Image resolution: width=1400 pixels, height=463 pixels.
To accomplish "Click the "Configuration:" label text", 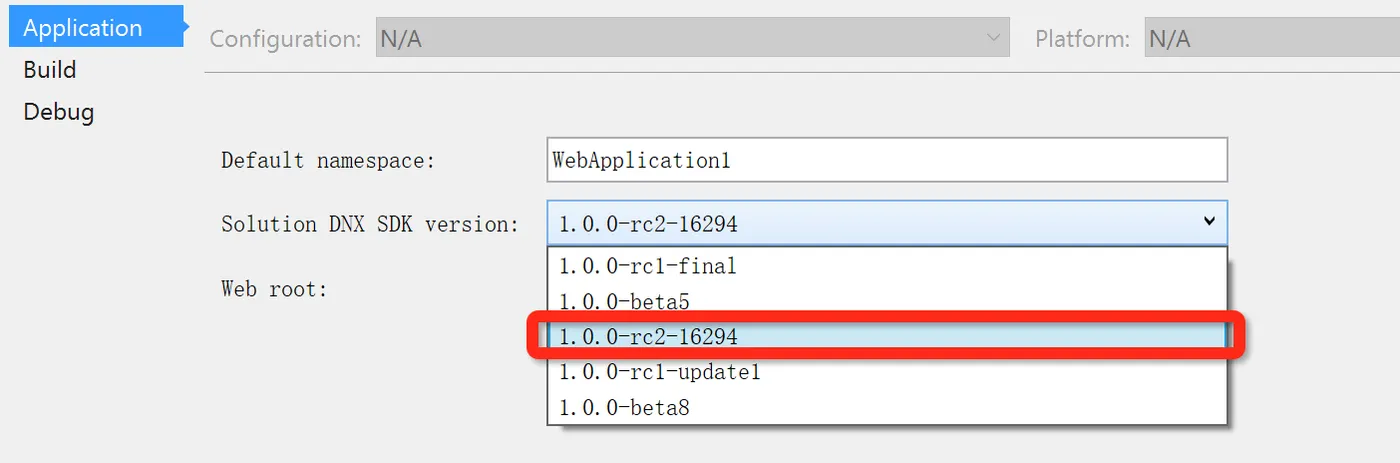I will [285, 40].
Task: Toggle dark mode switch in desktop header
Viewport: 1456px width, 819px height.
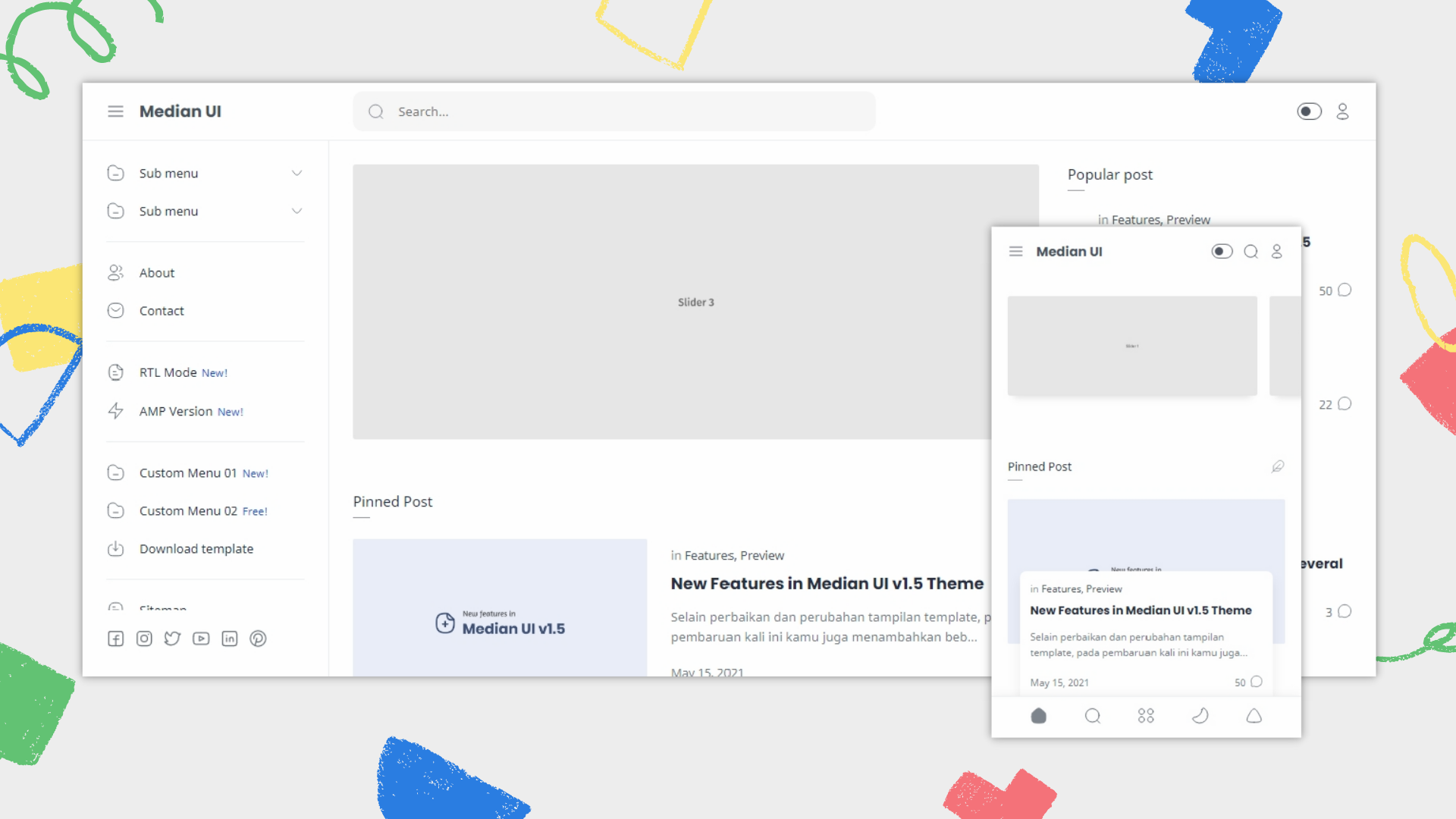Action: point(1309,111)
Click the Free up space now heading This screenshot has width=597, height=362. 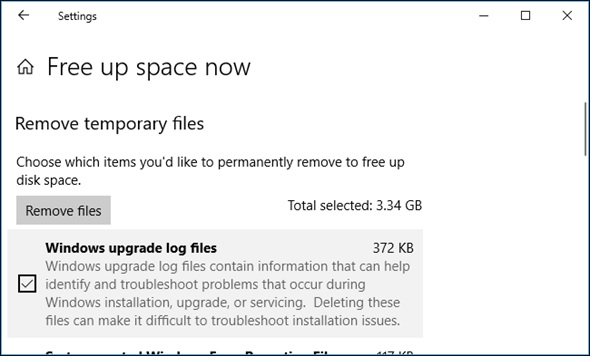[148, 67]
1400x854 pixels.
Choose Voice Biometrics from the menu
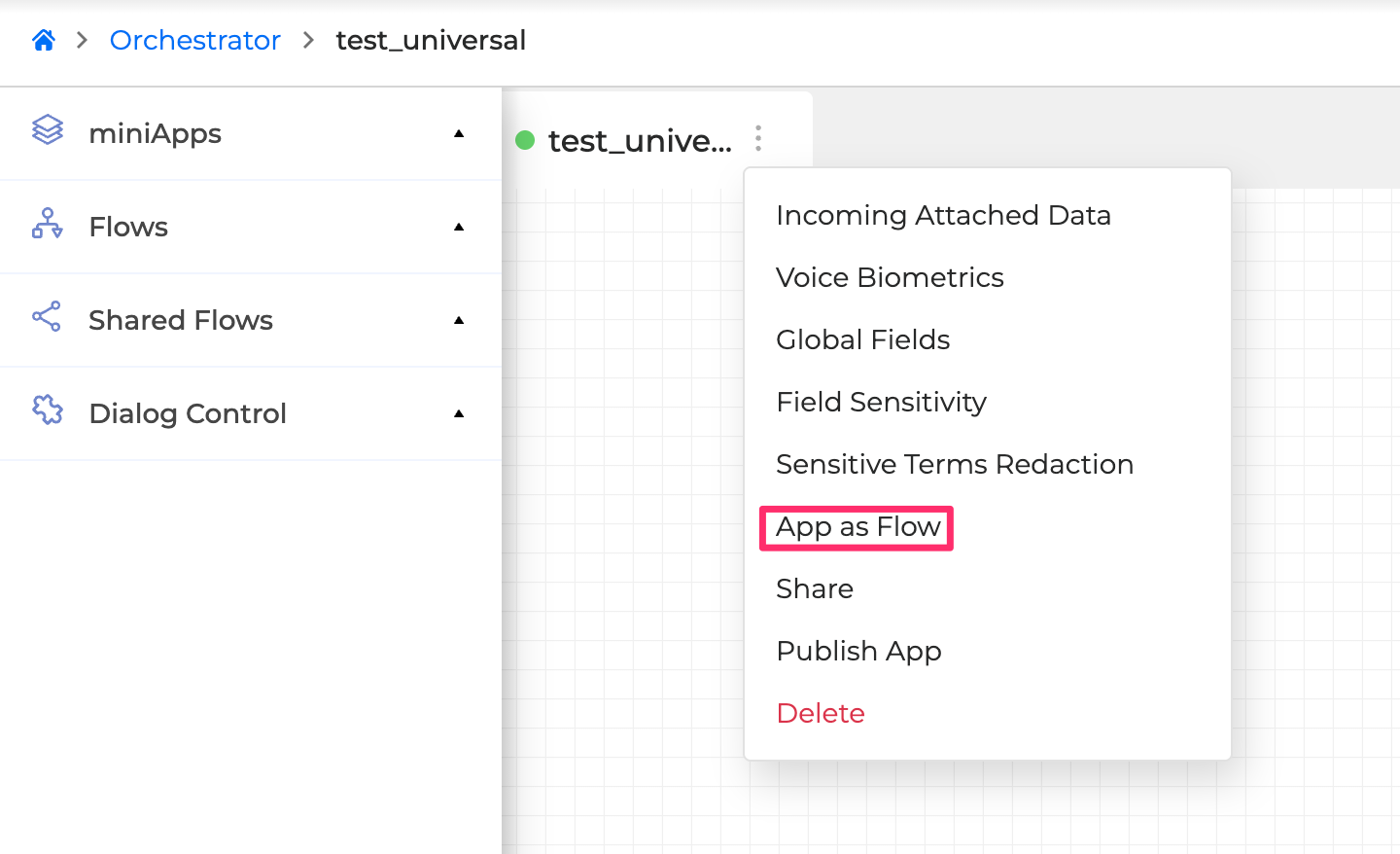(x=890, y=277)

══════════

▶ What you should do
Reproduce the material word for word, starting at the line that contains "1400x854 pixels." and running through the end of the material, with both ends included. Leave the pictures out.

▶ Answer below
1400x854 pixels.
Choose Voice Biometrics from the menu
(x=890, y=277)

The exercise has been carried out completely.